And they used IKEA furniture as the basis for their research.
“Problem-first searching is the ‘classic’ way we think about problem solving. It starts with a problem, such as needing a swing, before identifying possible solutions, like a person turning an IKEA stool into a swing,” explains Chan. Whereas product-first searching “starts with a product in mind,” such as an IKEA hacker having a stool and wanting to make it into something different, then “searching through alternative needs” to identify the most viable option for the stool’s new life.

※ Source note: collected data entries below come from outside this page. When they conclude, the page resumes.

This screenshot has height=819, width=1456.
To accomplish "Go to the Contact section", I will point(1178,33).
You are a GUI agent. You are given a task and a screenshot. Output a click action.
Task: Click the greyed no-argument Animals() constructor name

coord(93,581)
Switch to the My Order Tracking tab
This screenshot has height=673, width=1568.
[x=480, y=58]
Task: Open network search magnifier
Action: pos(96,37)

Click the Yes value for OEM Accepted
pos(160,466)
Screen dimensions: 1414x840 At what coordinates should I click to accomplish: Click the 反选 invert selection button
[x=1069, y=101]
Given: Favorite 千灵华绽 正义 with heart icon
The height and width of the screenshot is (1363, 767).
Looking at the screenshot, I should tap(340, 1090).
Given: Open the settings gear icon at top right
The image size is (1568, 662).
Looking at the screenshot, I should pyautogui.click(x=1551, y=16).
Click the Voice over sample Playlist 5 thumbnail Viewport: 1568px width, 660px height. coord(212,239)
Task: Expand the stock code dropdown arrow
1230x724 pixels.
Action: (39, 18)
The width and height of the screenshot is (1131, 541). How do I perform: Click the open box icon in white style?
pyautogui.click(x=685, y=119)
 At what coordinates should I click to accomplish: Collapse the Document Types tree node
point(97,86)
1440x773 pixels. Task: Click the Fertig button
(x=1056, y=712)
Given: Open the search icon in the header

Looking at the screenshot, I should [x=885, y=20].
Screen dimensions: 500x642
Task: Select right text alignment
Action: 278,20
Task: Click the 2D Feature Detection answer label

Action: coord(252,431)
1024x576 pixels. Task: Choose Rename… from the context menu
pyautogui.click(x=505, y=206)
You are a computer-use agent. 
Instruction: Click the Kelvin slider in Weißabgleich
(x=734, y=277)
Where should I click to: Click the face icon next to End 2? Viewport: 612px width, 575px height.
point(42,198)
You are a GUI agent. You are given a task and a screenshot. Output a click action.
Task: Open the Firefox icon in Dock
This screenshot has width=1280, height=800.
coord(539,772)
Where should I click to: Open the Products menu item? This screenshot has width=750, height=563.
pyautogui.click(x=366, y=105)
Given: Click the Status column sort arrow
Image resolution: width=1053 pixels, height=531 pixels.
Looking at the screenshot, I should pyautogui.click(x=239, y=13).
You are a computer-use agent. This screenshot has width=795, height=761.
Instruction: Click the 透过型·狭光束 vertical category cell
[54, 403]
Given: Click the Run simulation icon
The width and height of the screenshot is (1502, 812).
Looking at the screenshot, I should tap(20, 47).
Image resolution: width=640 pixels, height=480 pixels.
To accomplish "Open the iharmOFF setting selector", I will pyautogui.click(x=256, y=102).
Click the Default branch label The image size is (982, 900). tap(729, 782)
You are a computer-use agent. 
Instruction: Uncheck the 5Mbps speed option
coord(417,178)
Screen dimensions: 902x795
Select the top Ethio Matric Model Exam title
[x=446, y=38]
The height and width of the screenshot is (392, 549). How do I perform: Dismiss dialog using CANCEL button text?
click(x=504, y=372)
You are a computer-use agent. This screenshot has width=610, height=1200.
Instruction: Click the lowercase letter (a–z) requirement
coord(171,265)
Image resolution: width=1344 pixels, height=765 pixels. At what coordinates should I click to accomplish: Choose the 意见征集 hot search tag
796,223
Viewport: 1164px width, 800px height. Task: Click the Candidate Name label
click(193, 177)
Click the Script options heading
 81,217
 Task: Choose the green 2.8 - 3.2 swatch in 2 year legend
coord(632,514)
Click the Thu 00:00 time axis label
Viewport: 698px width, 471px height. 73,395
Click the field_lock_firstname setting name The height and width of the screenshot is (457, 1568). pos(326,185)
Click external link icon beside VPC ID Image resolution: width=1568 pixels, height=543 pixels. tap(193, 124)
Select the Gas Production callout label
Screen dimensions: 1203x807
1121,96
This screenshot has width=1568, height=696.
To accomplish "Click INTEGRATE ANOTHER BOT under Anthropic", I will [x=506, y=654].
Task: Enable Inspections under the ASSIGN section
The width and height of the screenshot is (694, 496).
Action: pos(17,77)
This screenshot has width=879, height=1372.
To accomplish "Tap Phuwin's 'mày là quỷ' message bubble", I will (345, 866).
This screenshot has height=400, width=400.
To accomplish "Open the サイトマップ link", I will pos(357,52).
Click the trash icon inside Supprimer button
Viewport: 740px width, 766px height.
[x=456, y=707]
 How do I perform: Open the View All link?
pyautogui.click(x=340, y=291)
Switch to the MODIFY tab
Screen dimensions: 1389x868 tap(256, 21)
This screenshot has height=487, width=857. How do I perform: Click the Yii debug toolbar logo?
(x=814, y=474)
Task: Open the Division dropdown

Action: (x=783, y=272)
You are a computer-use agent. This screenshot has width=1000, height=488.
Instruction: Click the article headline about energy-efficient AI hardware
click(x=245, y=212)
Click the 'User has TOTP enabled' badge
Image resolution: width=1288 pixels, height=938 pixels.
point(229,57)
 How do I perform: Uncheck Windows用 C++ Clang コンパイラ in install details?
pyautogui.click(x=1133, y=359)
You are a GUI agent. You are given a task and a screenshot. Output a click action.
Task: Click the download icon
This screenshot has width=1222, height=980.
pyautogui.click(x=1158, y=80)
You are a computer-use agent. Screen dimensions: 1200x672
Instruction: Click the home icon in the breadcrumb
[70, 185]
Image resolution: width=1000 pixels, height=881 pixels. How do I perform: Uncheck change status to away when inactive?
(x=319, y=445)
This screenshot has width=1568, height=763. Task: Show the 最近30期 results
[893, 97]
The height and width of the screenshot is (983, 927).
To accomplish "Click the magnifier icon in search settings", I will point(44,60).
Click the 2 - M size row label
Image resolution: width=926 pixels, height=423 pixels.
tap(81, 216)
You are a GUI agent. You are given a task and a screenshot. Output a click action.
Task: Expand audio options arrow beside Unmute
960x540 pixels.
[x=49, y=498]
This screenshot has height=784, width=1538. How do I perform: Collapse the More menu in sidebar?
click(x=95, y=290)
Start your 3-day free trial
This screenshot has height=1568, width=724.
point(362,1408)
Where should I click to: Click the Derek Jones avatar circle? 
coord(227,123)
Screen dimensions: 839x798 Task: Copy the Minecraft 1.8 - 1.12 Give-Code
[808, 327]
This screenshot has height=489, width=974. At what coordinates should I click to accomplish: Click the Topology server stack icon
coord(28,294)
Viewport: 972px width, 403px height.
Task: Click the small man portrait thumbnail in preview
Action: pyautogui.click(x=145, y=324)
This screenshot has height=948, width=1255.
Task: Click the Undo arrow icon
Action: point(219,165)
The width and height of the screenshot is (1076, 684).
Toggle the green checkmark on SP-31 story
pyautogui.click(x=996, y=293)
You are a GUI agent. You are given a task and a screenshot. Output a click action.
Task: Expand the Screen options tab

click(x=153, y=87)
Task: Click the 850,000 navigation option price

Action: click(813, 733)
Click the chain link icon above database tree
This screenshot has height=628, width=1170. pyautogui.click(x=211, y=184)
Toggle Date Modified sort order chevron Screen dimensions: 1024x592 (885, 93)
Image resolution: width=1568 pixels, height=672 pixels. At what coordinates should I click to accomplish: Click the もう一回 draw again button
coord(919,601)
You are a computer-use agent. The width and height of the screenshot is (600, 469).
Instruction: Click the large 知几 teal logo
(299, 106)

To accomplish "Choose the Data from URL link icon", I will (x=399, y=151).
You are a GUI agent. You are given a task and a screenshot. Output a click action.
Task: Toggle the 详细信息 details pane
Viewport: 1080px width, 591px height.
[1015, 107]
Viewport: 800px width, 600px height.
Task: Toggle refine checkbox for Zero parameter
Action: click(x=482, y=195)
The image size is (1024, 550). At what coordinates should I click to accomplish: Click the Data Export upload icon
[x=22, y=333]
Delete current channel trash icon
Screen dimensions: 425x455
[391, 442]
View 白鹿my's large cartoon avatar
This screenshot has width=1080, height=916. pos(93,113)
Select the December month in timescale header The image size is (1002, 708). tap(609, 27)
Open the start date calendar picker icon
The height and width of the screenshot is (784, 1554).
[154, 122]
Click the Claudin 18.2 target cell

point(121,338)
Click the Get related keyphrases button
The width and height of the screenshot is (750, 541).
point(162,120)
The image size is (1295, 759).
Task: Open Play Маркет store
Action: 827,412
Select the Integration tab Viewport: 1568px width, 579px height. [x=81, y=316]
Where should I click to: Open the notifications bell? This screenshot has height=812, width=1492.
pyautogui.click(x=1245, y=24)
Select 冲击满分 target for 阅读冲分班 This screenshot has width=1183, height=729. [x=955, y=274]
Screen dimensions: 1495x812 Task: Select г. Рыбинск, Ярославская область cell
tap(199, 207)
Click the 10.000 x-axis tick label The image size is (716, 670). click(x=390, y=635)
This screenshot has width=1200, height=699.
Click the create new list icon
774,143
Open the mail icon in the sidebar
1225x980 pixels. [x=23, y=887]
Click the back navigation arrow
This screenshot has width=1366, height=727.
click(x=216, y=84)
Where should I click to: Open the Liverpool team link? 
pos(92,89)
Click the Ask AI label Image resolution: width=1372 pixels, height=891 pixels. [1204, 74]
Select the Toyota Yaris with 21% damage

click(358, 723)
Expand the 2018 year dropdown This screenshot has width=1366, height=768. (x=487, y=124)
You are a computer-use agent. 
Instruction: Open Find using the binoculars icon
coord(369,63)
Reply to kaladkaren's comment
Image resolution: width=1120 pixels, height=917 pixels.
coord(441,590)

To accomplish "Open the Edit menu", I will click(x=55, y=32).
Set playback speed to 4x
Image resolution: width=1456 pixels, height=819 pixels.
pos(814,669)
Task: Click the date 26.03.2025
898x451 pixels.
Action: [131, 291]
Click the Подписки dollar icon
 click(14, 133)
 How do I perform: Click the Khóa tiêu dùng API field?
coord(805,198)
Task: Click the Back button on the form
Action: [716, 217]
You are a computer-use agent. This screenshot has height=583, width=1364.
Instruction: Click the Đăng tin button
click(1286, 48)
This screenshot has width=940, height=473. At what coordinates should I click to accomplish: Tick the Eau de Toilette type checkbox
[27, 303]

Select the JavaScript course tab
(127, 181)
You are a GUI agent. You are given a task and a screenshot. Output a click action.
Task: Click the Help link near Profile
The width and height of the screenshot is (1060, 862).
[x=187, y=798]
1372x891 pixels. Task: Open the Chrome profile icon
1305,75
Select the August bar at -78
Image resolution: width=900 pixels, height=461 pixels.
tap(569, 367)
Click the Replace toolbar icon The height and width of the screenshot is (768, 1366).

Ultimately, the research, which involved hours upon hours of searching for examples of IKEA hacking, revealed that the traditional, problem-first thinking remains the most effective way to both solve a problem and create a novel, new use for an item. However, product-first searching presents many opportunities for creative uses of everyday things.
IKEA hacking is popular for a few reasons: The furniture is ubiquitous, inexpensive, and usually requires selfassembly, says Chan. It’s this self-assembly aspect that invites novel uses for common items. During his research, Chan uncovered examples of people taking an IKEA coffee table, flipping it upside down, and attaching it to the ceiling for pets to perch from.
This same method of problem solving created the jogging stroller, says Chan. It just took one frustrated parent to invent a more useful stroller for runners.
Problem solvers and hackers unite: creative ingenuity and adapting existing products for new uses have fueled a movement.
“Companies should look toward users if they wish to more effectively identify novel uses for their existing products,” says Chan. “Users are endowed with such a large variety of interesting problems that we expect they can uniquely generate exaptations–or new uses–from a problemfirst perspective.”